● Required work: For the listing below, return the line containing "You are a computer-use agent. 580x348 pixels.", the line containing "Given: Click the download arrow icon", and all lines in between, exactly as written and nothing else.
═════ Available records ═════
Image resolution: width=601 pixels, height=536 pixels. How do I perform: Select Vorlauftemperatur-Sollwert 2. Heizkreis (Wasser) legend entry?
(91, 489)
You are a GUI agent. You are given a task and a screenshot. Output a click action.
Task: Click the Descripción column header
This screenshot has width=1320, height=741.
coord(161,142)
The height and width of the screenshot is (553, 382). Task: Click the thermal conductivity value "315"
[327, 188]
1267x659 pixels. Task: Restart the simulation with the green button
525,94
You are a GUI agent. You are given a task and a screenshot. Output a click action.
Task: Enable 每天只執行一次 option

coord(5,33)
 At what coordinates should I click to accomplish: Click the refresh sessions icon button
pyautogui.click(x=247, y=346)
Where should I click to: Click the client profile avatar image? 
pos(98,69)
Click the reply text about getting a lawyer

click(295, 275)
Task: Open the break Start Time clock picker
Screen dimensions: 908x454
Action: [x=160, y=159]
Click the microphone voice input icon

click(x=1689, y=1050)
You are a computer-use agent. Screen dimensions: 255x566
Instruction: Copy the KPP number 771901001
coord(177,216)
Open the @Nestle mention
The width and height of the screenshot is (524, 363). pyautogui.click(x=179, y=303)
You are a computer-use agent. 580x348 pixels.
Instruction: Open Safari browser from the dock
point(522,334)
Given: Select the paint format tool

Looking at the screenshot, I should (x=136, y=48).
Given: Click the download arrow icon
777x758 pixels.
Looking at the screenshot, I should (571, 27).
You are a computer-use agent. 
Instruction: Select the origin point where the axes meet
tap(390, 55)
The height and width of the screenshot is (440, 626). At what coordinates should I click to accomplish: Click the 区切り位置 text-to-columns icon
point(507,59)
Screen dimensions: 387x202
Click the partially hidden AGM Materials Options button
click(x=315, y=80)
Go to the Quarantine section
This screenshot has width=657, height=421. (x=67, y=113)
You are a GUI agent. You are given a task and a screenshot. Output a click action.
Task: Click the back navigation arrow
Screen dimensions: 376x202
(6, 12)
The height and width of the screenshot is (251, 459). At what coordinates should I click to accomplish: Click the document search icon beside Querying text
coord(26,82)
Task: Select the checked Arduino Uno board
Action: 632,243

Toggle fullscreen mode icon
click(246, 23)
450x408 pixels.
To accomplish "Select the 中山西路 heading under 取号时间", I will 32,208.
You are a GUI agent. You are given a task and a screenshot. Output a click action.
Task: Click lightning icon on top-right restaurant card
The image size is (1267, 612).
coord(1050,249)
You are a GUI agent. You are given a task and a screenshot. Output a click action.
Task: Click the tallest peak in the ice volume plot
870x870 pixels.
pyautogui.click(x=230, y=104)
═════
● Worked solution:
You are a computer-use agent. 580x348 pixels.
Instruction: Open Safari browser from the dock
point(522,334)
Given: Select the paint format tool

Looking at the screenshot, I should (x=136, y=48).
Given: Click the download arrow icon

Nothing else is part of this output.